Reproduce every line of the data below word for word, leaving out the pictures.

----- Task material

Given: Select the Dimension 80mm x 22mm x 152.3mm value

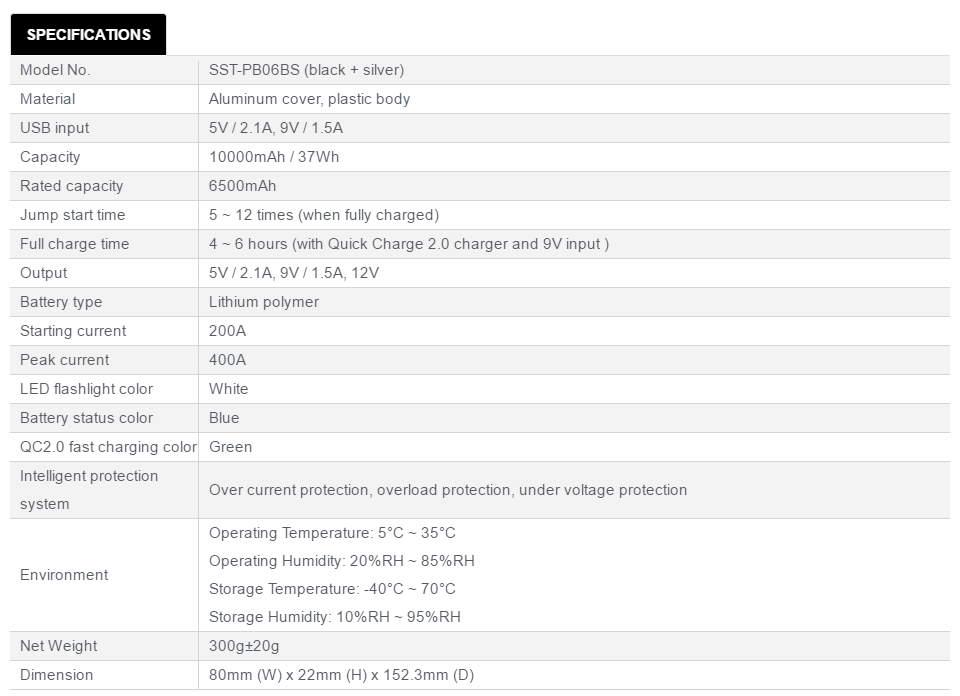Looking at the screenshot, I should point(342,675).
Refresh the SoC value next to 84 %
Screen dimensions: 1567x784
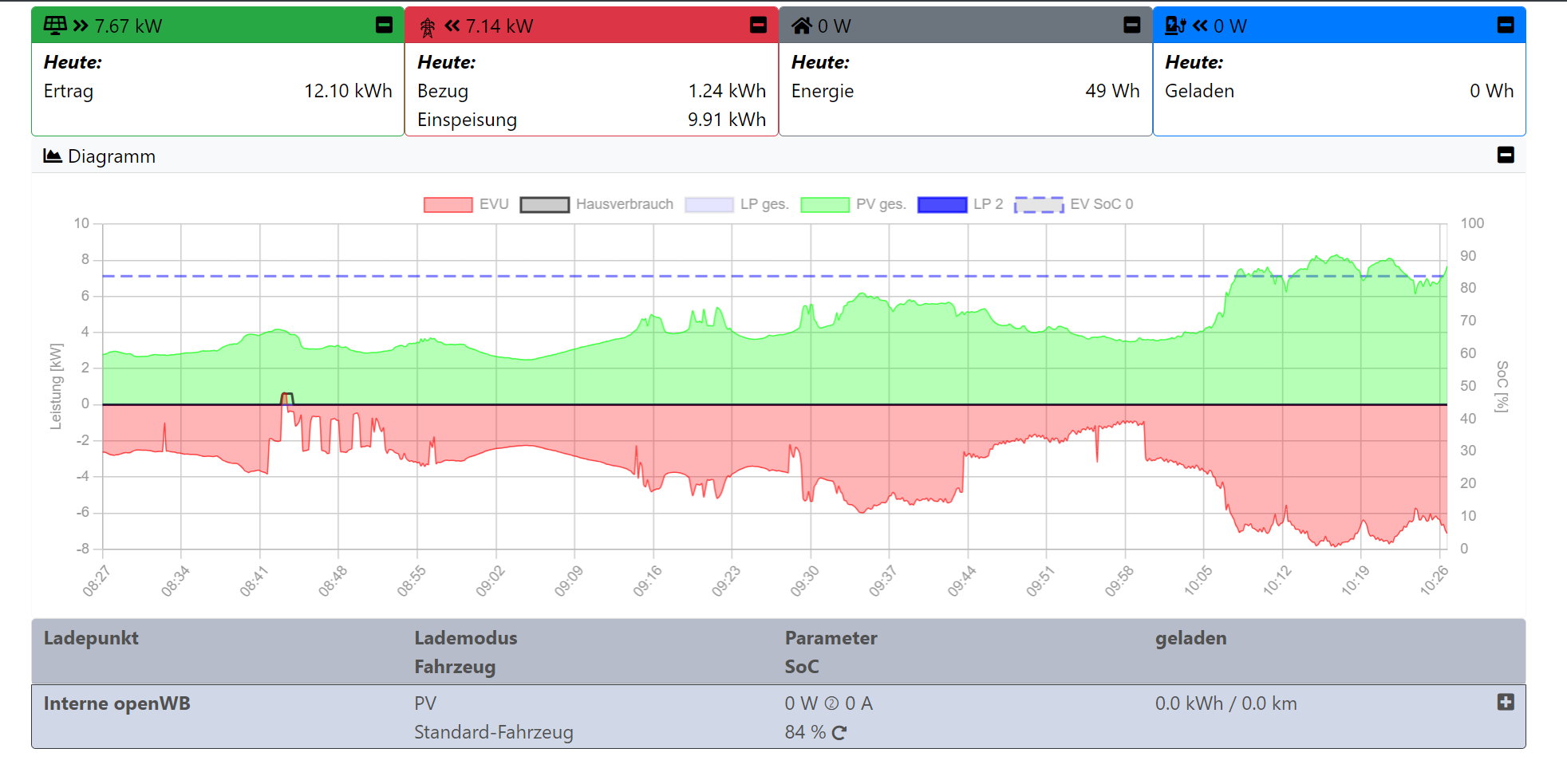839,732
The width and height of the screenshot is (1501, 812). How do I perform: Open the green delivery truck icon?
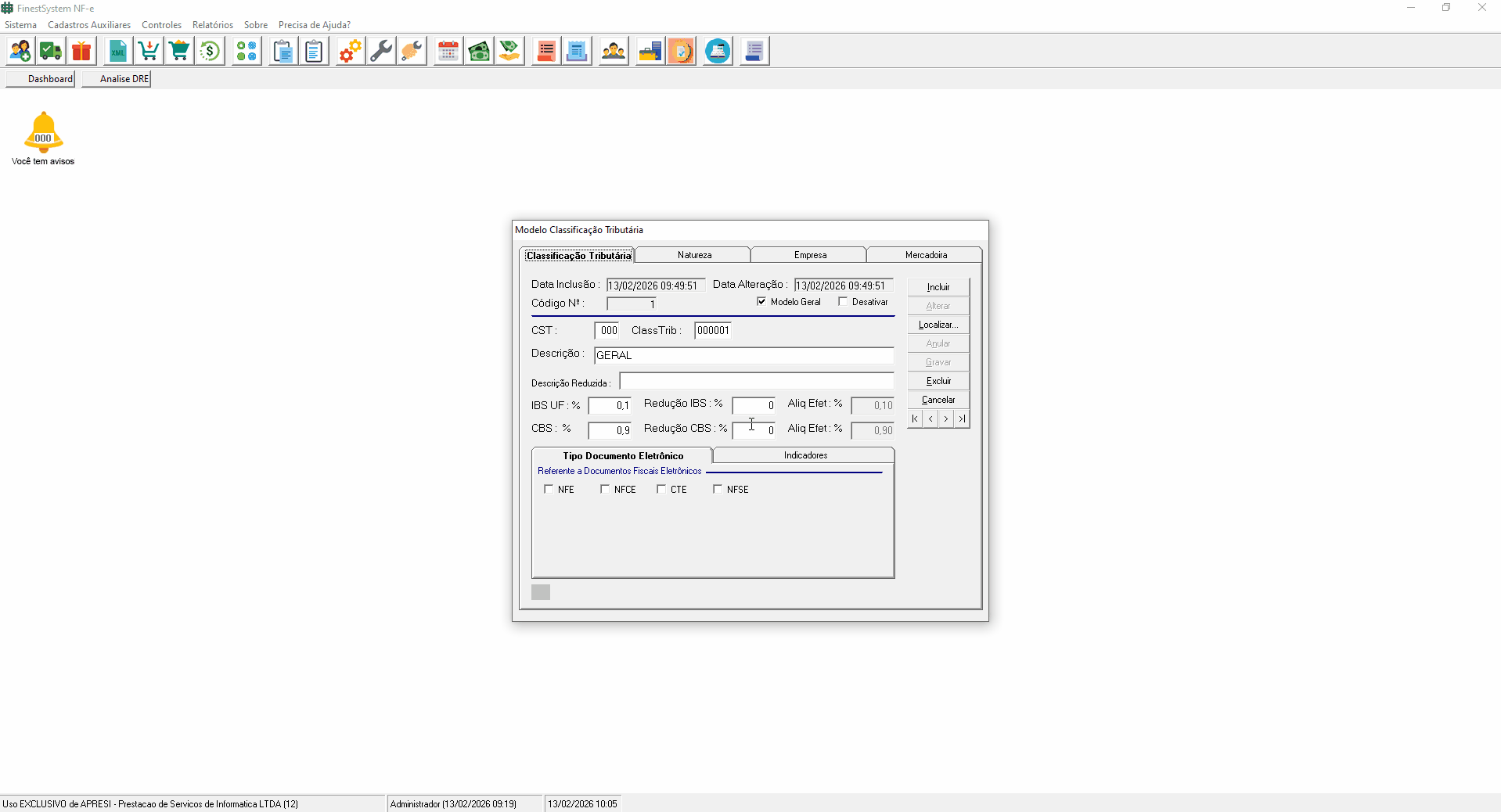(51, 52)
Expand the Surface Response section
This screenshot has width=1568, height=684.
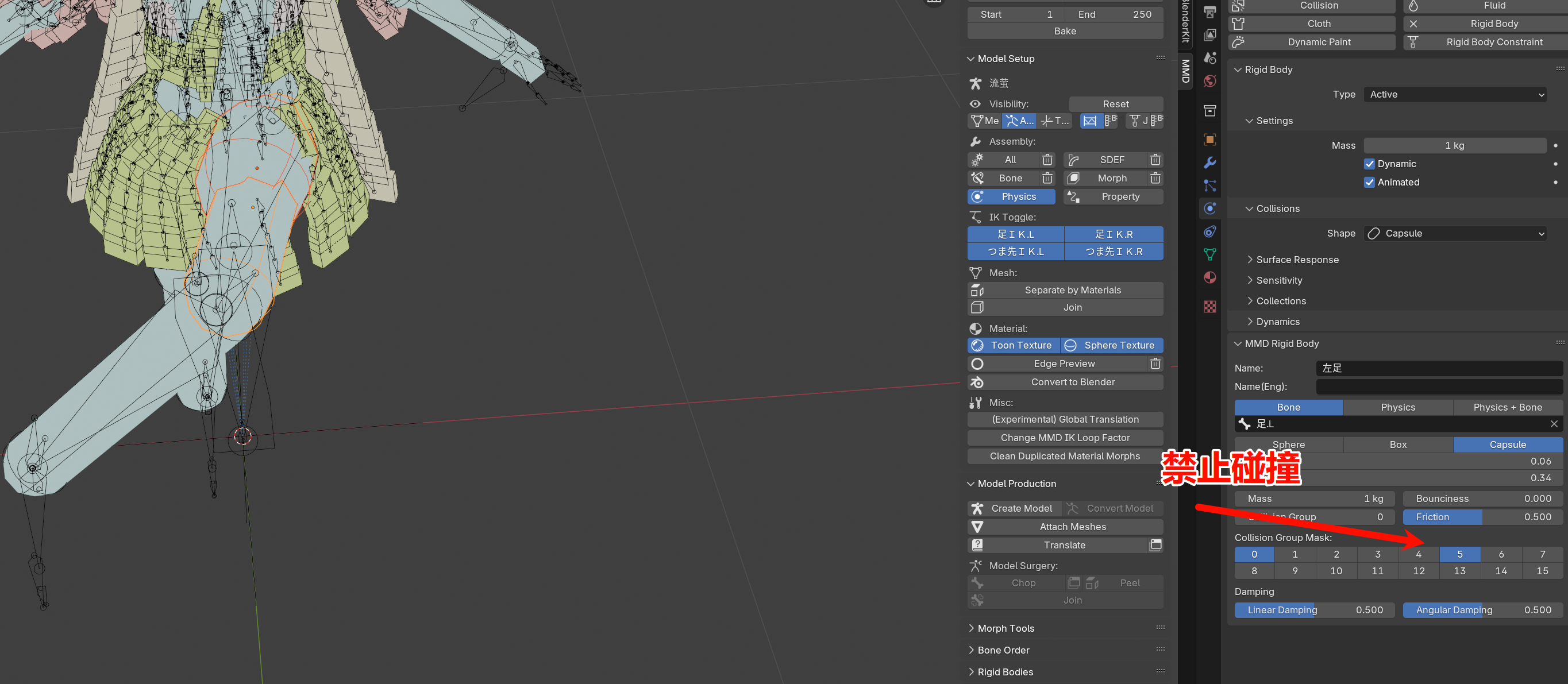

----------

• **Answer for this exercise**
Given: Select the Dimension 80mm x 22mm x 152.3mm value

Looking at the screenshot, I should point(342,675).
Refresh the SoC value next to 84 %
Screen dimensions: 1567x784
839,732
The width and height of the screenshot is (1501, 812). How do I perform: Open the green delivery truck icon?
(51, 52)
Expand the Surface Response section
This screenshot has width=1568, height=684.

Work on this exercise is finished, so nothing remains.